Personal information
- Full name: Pedro Pablo Braojos de Santiago
- Date of birth: 8 January 1957 (age 68)
- Place of birth: Toledo, Spain
- Height: 1.82 m (6 ft 0 in)
- Position(s): Forward

Youth career
- Atlético Madrid

Senior career*
- Years: Team / Apps / (Gls)
- 1976–1981: Atlético Madrileño
- 1981–1982: Lorca / 20 / (2)
- 1982–1983: Huesca / 37 / (9)
- 1983–1985: Oviedo / 35 / (4)
- 1985–1987: Granada / 59 / (7)
- 1987–1989: Linense / 19 / (0)
- 1989–1990: Villarrobledo

Managerial career
- 1996: Toledo (interim)
- 1997: Almería
- 1997–1998: Leganés
- 1999–2000: Sporting Gijón
- 2000–2001: Jaén
- 2001: Murcia
- 2005–2008: Linares
- 2008–2009: Granada
- 2010: Almería B
- 2011–2012: Cacereño

= Pedro Braojos =

Spanish footballer and manager

Pedro Pablo Braojos de Santiago (born 8 January 1957) is a Spanish retired footballer who played as a forward, and a current manager.

==Club career==
Braojos was born in Toledo, Castile-La Mancha. An Atlético Madrid's youth graduate, he only appeared with the B-side in Segunda División B and Segunda División; he made his debut in the latter competition on 7 September 1980, starting and scoring his side's only goal in a 1–1 away draw against Racing de Santander.

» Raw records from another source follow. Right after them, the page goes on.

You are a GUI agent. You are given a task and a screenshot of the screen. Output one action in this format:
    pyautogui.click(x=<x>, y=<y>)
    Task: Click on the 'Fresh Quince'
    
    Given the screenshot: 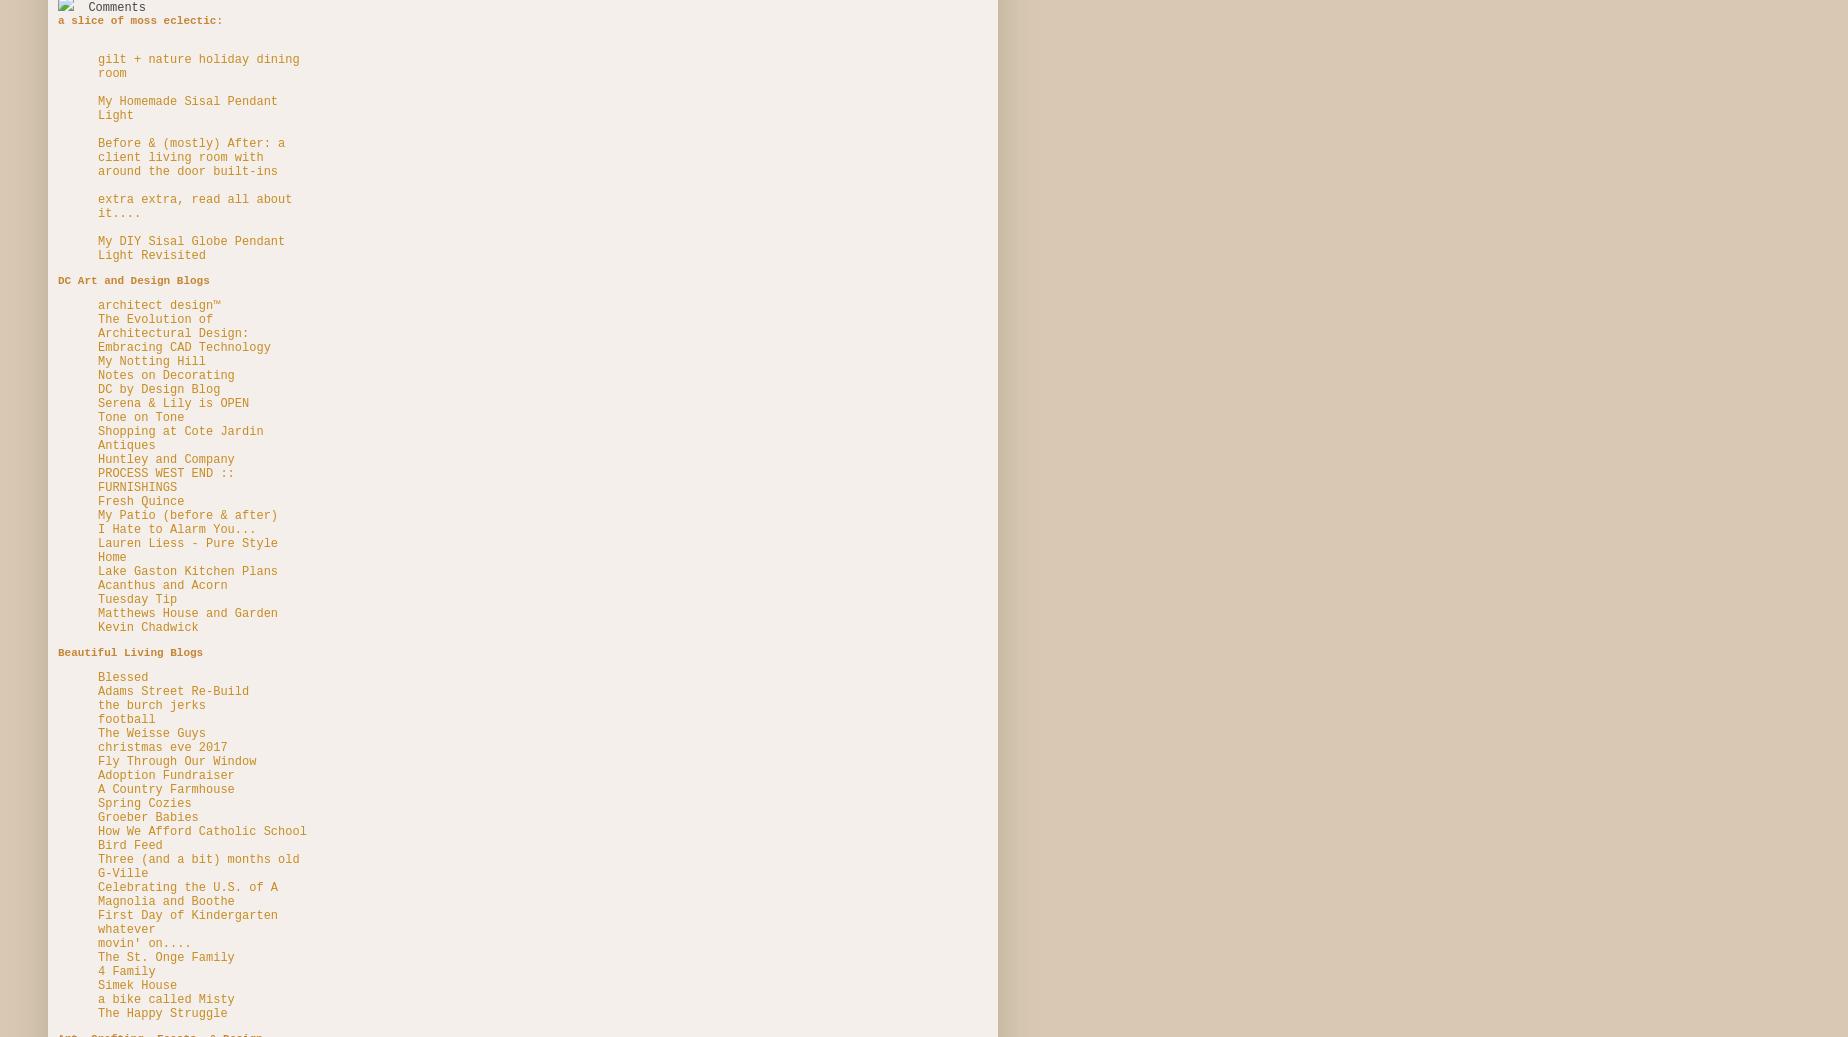 What is the action you would take?
    pyautogui.click(x=141, y=499)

After two years in the third level appearing for Lorca Deportiva CF and SD Huesca, Braojos joined Real Oviedo in the second division in the 1983 summer. He only appeared sparingly for the Asturians, and subsequently resumed his career in the lower leagues, representing Granada CF, Real Balompédica Linense and CP Villarrobledo; he retired with the latter in 1990, aged 33.

==Managerial career==
After being an interim manager at second level's CD Toledo in 1996, Braojos was appointed manager of fellow league team UD Almería in the following year, remaining in charge for 14 matches and suffering team relegation. He subsequently achieved mid-table positions in the following five campaigns, while in charge of CD Leganés, Sporting de Gijón, Real Jaén and Real Murcia.

In 2005 Braojos was named CD Linares manager. He led the club to three consecutive play-offs, but failed to achieve promotion in any of them.

On 16 October 2008 Braojos was appointed at the helm of Granada CF, in the third division. He left the club at the end of his contract, and remained two further years without any club.

On 14 June 2011 Braojos was appointed CP Cacereño manager. After finishing 7th, nine points shy of the play-offs, he left the club.